ASSIGNED TASK 1 ::
In the text on engineering genetic circuits, change "human cells" to "mammalian cells" and give the part starting at "Synthetic biologists have" and ending at "the first time.".
ASSIGNED TASK 2 ::
According to the text on engineering genetic circuits, who was the paper's first author?

Synthetic biologists have developed a design-driven process to build complex genetic circuits for cellular engineering. The new technology utilizes computational modeling to more efficiently identify useful genetic designs before building them in the lab. Faced with myriad possibilities, modeling points researchers to designs that offer real opportunity. The researchers constructed a variety of genetic programs to carry out desired and useful functions in human cells and found the programs worked as predicted. And the designs worked the first time.
One of the most exciting frontiers in medicine is the use of living cells as therapies. Using this approach to treat cancer, for example, many patients have been cured of previously untreatable disease. These advances employ the approaches of synthetic biology, a growing field that blends tools and concepts from biology and engineering.
The new Northwestern technology uses computational modeling to more efficiently identify useful genetic designs before building them in the lab. Faced with myriad possibilities, modeling points researchers to designs that offer real opportunity.
«To engineer a cell, we first encode a desired biological function in a piece of DNA, and that DNA program is then delivered to a human cell to guide its execution of the desired function, such as activating a gene only in response to certain signals in the cell’s environment,» Leonard said. He led a team of researchers from Northwestern in collaboration with Neda Bagheri from the University of Washington for this study.
Leonard is an associate professor of chemical and biological engineering in the McCormick School of Engineering and a leading faculty member within Northwestern’s Center for Synthetic Biology. His lab is focused on using this kind of programming capability to build therapies such as engineered cells that activate the immune system, to treat cancer.
Bagheri is an associate professor of biology and chemical engineering and a Washington Research Foundation Investigator at the University of Washington Seattle. Her lab uses computational models to better understand — and subsequently control — cell decisions. Leonard and Bagheri co-advised Joseph Muldoon, a recent doctoral student and the paper’s first author.

RECORDED DATA ::

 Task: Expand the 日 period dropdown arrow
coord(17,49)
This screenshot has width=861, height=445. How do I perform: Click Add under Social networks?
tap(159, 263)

ANSWER 1 ::
Synthetic biologists have developed a design-driven process to build complex genetic circuits for cellular engineering. The new technology utilizes computational modeling to more efficiently identify useful genetic designs before building them in the lab. Faced with myriad possibilities, modeling points researchers to designs that offer real opportunity. The researchers constructed a variety of genetic programs to carry out desired and useful functions in mammalian cells and found the programs worked as predicted. And the designs worked the first time.

ANSWER 2 ::
Joseph Muldoon, a recent doctoral student.